Task goal:
Reproduce every line of the following material without any changes.

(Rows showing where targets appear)
◇ ◇ ◇ ◇ ◇ ◇ ◇

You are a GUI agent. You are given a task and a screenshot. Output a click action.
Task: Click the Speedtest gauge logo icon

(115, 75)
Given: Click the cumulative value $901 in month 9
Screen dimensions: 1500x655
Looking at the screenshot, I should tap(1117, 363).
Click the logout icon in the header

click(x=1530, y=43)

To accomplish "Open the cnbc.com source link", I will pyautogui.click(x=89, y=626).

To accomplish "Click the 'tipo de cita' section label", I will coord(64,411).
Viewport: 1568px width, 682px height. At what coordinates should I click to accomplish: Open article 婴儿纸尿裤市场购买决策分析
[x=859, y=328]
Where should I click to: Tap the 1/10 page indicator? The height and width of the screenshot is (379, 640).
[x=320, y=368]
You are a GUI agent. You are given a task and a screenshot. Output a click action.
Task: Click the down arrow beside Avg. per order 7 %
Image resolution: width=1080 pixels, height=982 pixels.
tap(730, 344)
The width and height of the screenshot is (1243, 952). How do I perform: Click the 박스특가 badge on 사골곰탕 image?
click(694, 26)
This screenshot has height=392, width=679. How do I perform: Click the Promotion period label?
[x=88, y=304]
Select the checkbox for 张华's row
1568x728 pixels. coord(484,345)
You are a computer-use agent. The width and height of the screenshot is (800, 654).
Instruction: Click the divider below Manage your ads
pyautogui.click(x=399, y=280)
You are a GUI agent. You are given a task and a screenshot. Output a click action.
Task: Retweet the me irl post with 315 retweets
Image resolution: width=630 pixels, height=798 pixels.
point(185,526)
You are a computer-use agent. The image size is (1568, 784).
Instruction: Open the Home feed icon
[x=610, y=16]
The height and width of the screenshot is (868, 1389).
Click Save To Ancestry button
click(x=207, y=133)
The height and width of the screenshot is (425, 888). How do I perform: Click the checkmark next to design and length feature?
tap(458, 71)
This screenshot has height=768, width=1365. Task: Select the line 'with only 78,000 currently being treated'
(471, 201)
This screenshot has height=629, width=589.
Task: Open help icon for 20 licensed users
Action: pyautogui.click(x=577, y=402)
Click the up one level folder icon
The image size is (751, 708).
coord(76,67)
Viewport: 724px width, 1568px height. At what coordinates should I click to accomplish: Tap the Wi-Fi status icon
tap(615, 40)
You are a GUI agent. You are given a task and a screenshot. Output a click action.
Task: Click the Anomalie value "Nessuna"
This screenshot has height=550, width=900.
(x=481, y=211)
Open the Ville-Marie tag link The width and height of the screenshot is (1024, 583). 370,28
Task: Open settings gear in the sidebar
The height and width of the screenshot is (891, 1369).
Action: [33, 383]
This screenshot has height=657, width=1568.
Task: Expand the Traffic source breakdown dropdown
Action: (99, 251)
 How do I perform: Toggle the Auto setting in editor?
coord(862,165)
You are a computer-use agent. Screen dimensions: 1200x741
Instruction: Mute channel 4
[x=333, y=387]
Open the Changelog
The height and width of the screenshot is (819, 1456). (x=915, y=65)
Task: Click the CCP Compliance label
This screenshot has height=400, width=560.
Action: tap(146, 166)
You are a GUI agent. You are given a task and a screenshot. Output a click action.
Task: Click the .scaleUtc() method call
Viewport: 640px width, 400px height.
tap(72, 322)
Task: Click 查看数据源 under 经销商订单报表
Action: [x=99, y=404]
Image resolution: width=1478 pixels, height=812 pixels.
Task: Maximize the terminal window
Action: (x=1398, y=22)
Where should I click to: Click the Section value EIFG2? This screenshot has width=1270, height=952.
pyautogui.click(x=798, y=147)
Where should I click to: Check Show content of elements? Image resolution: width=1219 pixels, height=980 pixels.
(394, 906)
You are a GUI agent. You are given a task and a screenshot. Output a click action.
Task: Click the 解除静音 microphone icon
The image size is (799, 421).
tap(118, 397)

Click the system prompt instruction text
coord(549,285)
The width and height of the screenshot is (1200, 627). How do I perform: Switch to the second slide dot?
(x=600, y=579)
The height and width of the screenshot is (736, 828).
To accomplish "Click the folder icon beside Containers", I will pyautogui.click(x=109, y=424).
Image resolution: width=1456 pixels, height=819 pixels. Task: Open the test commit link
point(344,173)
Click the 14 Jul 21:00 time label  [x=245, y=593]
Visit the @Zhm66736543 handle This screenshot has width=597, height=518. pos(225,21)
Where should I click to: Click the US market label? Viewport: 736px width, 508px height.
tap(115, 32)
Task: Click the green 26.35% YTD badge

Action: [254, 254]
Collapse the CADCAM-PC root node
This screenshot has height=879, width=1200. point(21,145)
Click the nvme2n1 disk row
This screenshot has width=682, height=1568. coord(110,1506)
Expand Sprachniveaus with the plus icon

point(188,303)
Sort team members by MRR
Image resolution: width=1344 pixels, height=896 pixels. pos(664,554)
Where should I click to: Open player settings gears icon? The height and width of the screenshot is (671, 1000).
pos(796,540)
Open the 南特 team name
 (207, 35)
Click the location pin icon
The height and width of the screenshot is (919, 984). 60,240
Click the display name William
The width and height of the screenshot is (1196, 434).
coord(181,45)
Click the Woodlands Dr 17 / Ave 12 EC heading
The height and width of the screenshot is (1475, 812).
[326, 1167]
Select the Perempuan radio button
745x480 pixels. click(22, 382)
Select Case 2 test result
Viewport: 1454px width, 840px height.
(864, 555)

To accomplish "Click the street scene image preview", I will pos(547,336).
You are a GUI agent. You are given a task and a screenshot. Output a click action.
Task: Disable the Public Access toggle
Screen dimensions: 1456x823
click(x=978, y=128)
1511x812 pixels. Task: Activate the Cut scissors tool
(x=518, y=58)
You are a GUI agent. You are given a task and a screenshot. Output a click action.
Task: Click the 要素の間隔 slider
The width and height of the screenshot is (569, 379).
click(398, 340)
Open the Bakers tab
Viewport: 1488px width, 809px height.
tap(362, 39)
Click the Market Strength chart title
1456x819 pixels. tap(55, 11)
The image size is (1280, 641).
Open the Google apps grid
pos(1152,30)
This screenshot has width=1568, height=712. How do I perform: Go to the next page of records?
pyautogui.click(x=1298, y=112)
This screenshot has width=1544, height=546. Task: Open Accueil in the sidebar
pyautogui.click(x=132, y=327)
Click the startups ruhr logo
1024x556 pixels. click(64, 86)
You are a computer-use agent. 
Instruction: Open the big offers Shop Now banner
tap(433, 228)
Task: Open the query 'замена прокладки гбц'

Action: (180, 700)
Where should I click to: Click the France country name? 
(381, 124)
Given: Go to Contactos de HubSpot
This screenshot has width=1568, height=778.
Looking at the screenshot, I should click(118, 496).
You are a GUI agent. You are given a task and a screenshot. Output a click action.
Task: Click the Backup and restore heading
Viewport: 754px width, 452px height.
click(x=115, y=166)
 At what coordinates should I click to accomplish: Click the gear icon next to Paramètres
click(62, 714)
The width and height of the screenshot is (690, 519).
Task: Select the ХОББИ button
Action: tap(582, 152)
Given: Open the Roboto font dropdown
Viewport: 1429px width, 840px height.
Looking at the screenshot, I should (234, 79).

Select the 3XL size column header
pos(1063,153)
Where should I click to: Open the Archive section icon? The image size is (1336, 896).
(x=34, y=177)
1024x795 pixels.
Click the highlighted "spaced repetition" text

◇ ◇ ◇ ◇ ◇ ◇ ◇

Exercise result:
You are a GUI agent. You are given a task and a screenshot. Output a click action.
Task: Click the Speedtest gauge logo icon

(115, 75)
Given: Click the cumulative value $901 in month 9
Screen dimensions: 1500x655
Looking at the screenshot, I should tap(1117, 363).
Click the logout icon in the header

click(x=1530, y=43)

To accomplish "Open the cnbc.com source link", I will pyautogui.click(x=89, y=626).

To accomplish "Click the 'tipo de cita' section label", I will coord(64,411).
Viewport: 1568px width, 682px height. At what coordinates should I click to accomplish: Open article 婴儿纸尿裤市场购买决策分析
[x=859, y=328]
Where should I click to: Tap the 1/10 page indicator? The height and width of the screenshot is (379, 640).
[x=320, y=368]
You are a GUI agent. You are given a task and a screenshot. Output a click action.
Task: Click the down arrow beside Avg. per order 7 %
Image resolution: width=1080 pixels, height=982 pixels.
tap(730, 344)
The width and height of the screenshot is (1243, 952). How do I perform: Click the 박스특가 badge on 사골곰탕 image?
click(694, 26)
This screenshot has height=392, width=679. How do I perform: Click the Promotion period label?
[x=88, y=304]
Select the checkbox for 张华's row
1568x728 pixels. coord(484,345)
You are a computer-use agent. The width and height of the screenshot is (800, 654).
Instruction: Click the divider below Manage your ads
pyautogui.click(x=399, y=280)
You are a GUI agent. You are given a task and a screenshot. Output a click action.
Task: Retweet the me irl post with 315 retweets
Image resolution: width=630 pixels, height=798 pixels.
point(185,526)
You are a computer-use agent. The image size is (1568, 784).
Instruction: Open the Home feed icon
[x=610, y=16]
The height and width of the screenshot is (868, 1389).
Click Save To Ancestry button
click(x=207, y=133)
The height and width of the screenshot is (425, 888). How do I perform: Click the checkmark next to design and length feature?
tap(458, 71)
This screenshot has height=768, width=1365. Task: Select the line 'with only 78,000 currently being treated'
(471, 201)
This screenshot has height=629, width=589.
Task: Open help icon for 20 licensed users
Action: pyautogui.click(x=577, y=402)
Click the up one level folder icon
The image size is (751, 708).
coord(76,67)
Viewport: 724px width, 1568px height. At what coordinates should I click to accomplish: Tap the Wi-Fi status icon
tap(615, 40)
You are a GUI agent. You are given a task and a screenshot. Output a click action.
Task: Click the Anomalie value "Nessuna"
This screenshot has height=550, width=900.
(x=481, y=211)
Open the Ville-Marie tag link The width and height of the screenshot is (1024, 583). 370,28
Task: Open settings gear in the sidebar
The height and width of the screenshot is (891, 1369).
Action: [33, 383]
This screenshot has height=657, width=1568.
Task: Expand the Traffic source breakdown dropdown
Action: (99, 251)
 How do I perform: Toggle the Auto setting in editor?
coord(862,165)
You are a computer-use agent. Screen dimensions: 1200x741
Instruction: Mute channel 4
[x=333, y=387]
Open the Changelog
The height and width of the screenshot is (819, 1456). (x=915, y=65)
Task: Click the CCP Compliance label
This screenshot has height=400, width=560.
Action: tap(146, 166)
You are a GUI agent. You are given a task and a screenshot. Output a click action.
Task: Click the .scaleUtc() method call
Viewport: 640px width, 400px height.
tap(72, 322)
Task: Click 查看数据源 under 经销商订单报表
Action: [x=99, y=404]
Image resolution: width=1478 pixels, height=812 pixels.
Task: Maximize the terminal window
Action: (x=1398, y=22)
Where should I click to: Click the Section value EIFG2? This screenshot has width=1270, height=952.
pyautogui.click(x=798, y=147)
Where should I click to: Check Show content of elements? Image resolution: width=1219 pixels, height=980 pixels.
(394, 906)
You are a GUI agent. You are given a task and a screenshot. Output a click action.
Task: Click the 解除静音 microphone icon
The image size is (799, 421).
tap(118, 397)

Click the system prompt instruction text
coord(549,285)
The width and height of the screenshot is (1200, 627). How do I perform: Switch to the second slide dot?
(x=600, y=579)
The height and width of the screenshot is (736, 828).
To accomplish "Click the folder icon beside Containers", I will pyautogui.click(x=109, y=424).
Image resolution: width=1456 pixels, height=819 pixels. Task: Open the test commit link
point(344,173)
Click the 14 Jul 21:00 time label  [x=245, y=593]
Visit the @Zhm66736543 handle This screenshot has width=597, height=518. pos(225,21)
Where should I click to: Click the US market label? Viewport: 736px width, 508px height.
tap(115, 32)
Task: Click the green 26.35% YTD badge

Action: [254, 254]
Collapse the CADCAM-PC root node
This screenshot has height=879, width=1200. point(21,145)
Click the nvme2n1 disk row
This screenshot has width=682, height=1568. coord(110,1506)
Expand Sprachniveaus with the plus icon

point(188,303)
Sort team members by MRR
Image resolution: width=1344 pixels, height=896 pixels. pos(664,554)
Where should I click to: Open player settings gears icon? The height and width of the screenshot is (671, 1000).
pos(796,540)
Open the 南特 team name
 (207, 35)
Click the location pin icon
The height and width of the screenshot is (919, 984). 60,240
Click the display name William
The width and height of the screenshot is (1196, 434).
coord(181,45)
Click the Woodlands Dr 17 / Ave 12 EC heading
The height and width of the screenshot is (1475, 812).
[326, 1167]
Select the Perempuan radio button
745x480 pixels. click(22, 382)
Select Case 2 test result
Viewport: 1454px width, 840px height.
(864, 555)

To accomplish "Click the street scene image preview", I will pos(547,336).
You are a GUI agent. You are given a task and a screenshot. Output a click action.
Task: Disable the Public Access toggle
Screen dimensions: 1456x823
click(x=978, y=128)
1511x812 pixels. Task: Activate the Cut scissors tool
(x=518, y=58)
You are a GUI agent. You are given a task and a screenshot. Output a click action.
Task: Click the 要素の間隔 slider
The width and height of the screenshot is (569, 379).
click(398, 340)
Open the Bakers tab
Viewport: 1488px width, 809px height.
tap(362, 39)
Click the Market Strength chart title
1456x819 pixels. tap(55, 11)
The image size is (1280, 641).
Open the Google apps grid
pos(1152,30)
This screenshot has width=1568, height=712. How do I perform: Go to the next page of records?
pyautogui.click(x=1298, y=112)
This screenshot has width=1544, height=546. Task: Open Accueil in the sidebar
pyautogui.click(x=132, y=327)
Click the startups ruhr logo
1024x556 pixels. click(64, 86)
You are a computer-use agent. 
Instruction: Open the big offers Shop Now banner
tap(433, 228)
Task: Open the query 'замена прокладки гбц'

Action: (180, 700)
Where should I click to: Click the France country name? 
(381, 124)
Given: Go to Contactos de HubSpot
This screenshot has width=1568, height=778.
Looking at the screenshot, I should click(118, 496).
You are a GUI agent. You are given a task and a screenshot. Output a click action.
Task: Click the Backup and restore heading
Viewport: 754px width, 452px height.
click(x=115, y=166)
 At what coordinates should I click to accomplish: Click the gear icon next to Paramètres
click(62, 714)
The width and height of the screenshot is (690, 519).
Task: Select the ХОББИ button
Action: tap(582, 152)
Given: Open the Roboto font dropdown
Viewport: 1429px width, 840px height.
Looking at the screenshot, I should (234, 79).

Select the 3XL size column header
pos(1063,153)
Where should I click to: Open the Archive section icon? The image size is (1336, 896).
(x=34, y=177)
1024x795 pixels.
Click the highlighted "spaced repetition" text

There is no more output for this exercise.